Please reproduce the entries in full. Keep every character the same.

Extracted data entries
--- START ---

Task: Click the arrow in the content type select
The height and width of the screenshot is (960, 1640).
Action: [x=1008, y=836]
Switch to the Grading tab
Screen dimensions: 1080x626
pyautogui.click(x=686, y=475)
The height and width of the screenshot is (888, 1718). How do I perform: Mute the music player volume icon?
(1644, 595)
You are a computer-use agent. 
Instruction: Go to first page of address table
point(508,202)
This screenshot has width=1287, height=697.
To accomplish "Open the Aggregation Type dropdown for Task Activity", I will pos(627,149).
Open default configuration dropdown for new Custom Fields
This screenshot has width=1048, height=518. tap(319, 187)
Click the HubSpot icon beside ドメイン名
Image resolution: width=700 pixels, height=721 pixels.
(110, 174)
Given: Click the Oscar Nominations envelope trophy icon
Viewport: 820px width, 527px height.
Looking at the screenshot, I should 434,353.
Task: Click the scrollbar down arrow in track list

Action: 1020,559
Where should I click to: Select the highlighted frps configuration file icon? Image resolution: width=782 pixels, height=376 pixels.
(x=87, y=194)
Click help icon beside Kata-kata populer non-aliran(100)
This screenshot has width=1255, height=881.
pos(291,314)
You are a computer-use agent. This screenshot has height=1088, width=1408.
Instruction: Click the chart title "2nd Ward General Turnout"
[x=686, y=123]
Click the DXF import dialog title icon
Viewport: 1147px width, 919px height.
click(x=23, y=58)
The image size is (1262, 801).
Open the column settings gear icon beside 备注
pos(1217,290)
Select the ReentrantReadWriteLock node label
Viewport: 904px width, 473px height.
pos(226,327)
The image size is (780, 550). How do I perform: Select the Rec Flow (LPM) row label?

--- END ---

__RESULT__
Task: Click the arrow in the content type select
The height and width of the screenshot is (960, 1640).
Action: [x=1008, y=836]
Switch to the Grading tab
Screen dimensions: 1080x626
pyautogui.click(x=686, y=475)
The height and width of the screenshot is (888, 1718). How do I perform: Mute the music player volume icon?
(1644, 595)
You are a computer-use agent. 
Instruction: Go to first page of address table
point(508,202)
This screenshot has width=1287, height=697.
To accomplish "Open the Aggregation Type dropdown for Task Activity", I will pos(627,149).
Open default configuration dropdown for new Custom Fields
This screenshot has width=1048, height=518. tap(319, 187)
Click the HubSpot icon beside ドメイン名
Image resolution: width=700 pixels, height=721 pixels.
(110, 174)
Given: Click the Oscar Nominations envelope trophy icon
Viewport: 820px width, 527px height.
Looking at the screenshot, I should 434,353.
Task: Click the scrollbar down arrow in track list

Action: 1020,559
Where should I click to: Select the highlighted frps configuration file icon? Image resolution: width=782 pixels, height=376 pixels.
(x=87, y=194)
Click help icon beside Kata-kata populer non-aliran(100)
This screenshot has width=1255, height=881.
pos(291,314)
You are a computer-use agent. This screenshot has height=1088, width=1408.
Instruction: Click the chart title "2nd Ward General Turnout"
[x=686, y=123]
Click the DXF import dialog title icon
Viewport: 1147px width, 919px height.
click(x=23, y=58)
The image size is (1262, 801).
Open the column settings gear icon beside 备注
pos(1217,290)
Select the ReentrantReadWriteLock node label
Viewport: 904px width, 473px height.
pos(226,327)
The image size is (780, 550). How do I perform: Select the Rec Flow (LPM) row label?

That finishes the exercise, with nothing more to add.